Impreza artystyczna z ogromnymi tradycjami, jednak akademicki zespół rodem z Poznania gościł tam po raz pierwszy. I bez cienia wątpliwości można rzec, iż nie mógł pozostawić po sobie lepszego pierwszego wrażenia i mocniej zapaść w pamięć portugalskiej publiczności.
Oficjalne otwarcie festiwalu poprzedziła uroczysta parada oraz szereg występów, będących niejako uwerturą do dania głównego – koncertu w samym centrum miasta, przy Praça dos Leões. Trzeba przyznać, że zainteresowanie było ogromne – mieszkańcy tłumnie wyszli na ulice, aby podziwiać przybyszów z tak dla nich egzotycznych krajów jak Panama, Brazylia czy właśnie Polska. Nie mogli jednak przygotować się na to co miał0 nadejść przy późnych godzinach wieczornych… Wtedy to miejsce na scenie zajęli „Poligrodzianie”.

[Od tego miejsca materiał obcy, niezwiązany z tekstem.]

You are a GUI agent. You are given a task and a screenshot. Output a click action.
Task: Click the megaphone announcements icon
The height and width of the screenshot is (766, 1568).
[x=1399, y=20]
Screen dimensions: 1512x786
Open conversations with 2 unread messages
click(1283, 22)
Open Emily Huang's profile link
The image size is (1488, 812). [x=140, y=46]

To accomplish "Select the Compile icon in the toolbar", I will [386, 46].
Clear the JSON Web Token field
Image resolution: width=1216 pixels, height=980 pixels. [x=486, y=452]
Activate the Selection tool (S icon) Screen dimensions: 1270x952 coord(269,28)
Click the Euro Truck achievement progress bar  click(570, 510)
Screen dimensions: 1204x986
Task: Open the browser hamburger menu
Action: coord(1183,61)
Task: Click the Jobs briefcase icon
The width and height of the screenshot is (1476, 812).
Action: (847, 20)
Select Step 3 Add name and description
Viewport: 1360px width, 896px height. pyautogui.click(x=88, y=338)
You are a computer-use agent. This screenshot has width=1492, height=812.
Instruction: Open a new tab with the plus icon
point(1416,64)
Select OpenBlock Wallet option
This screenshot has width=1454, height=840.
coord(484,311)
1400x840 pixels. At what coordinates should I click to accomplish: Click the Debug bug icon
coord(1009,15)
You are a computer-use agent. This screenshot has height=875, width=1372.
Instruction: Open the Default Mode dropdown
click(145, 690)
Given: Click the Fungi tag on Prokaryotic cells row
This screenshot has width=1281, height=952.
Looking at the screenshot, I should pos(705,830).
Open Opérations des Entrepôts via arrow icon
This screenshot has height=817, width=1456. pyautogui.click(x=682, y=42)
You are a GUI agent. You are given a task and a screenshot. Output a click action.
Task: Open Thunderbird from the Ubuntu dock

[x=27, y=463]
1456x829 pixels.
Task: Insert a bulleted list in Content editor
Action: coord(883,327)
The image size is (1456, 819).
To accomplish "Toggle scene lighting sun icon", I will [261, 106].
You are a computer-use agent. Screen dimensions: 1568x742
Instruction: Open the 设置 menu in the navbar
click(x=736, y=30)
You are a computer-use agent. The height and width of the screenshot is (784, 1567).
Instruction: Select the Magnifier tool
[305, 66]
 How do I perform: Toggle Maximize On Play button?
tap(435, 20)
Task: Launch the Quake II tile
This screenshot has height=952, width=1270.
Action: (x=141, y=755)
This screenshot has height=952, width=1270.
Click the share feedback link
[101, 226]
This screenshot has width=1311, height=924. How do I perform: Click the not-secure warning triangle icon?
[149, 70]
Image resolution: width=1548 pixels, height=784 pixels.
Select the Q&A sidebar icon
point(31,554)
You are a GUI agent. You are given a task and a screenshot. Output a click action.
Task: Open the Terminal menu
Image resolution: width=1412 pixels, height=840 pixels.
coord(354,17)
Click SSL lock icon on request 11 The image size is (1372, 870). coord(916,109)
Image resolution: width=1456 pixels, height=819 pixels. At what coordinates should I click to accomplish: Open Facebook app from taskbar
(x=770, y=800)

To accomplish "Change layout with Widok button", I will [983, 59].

Takiej eksplozji emocji oraz brawurowego i dynamicznego repertuaru nie spodziewał się nikt. Dość powiedzieć, że polski zespół jako jedyny został nagrodzony kilkuminutowymi owacjami na stojąco. Co więcej, po wykonaniu lokalnego utworu ludowego w języku ojczystym zgromadzonych widzów nastąpiła nieplanowana przerwa w koncercie, w trakcie której organizatorzy festiwalu podziękowali ze sceny artystom z Polski, a z głośników nieustannie rozlegał się okrzyk speakera „SURPREENDENTE!” (tłum. „NIESAMOWITE!”).
Tak właśnie zostali zapamiętani tancerze i muzycy ZTL „Poligrodzianie”, uczestnicy 37 edycji Międzynarodowego Festiwalu Folklorystycznego w Porto – jako niesamowita grupa artystów z odległej Polski, która swym występem porwała serca i umysły mieszkańców Porto.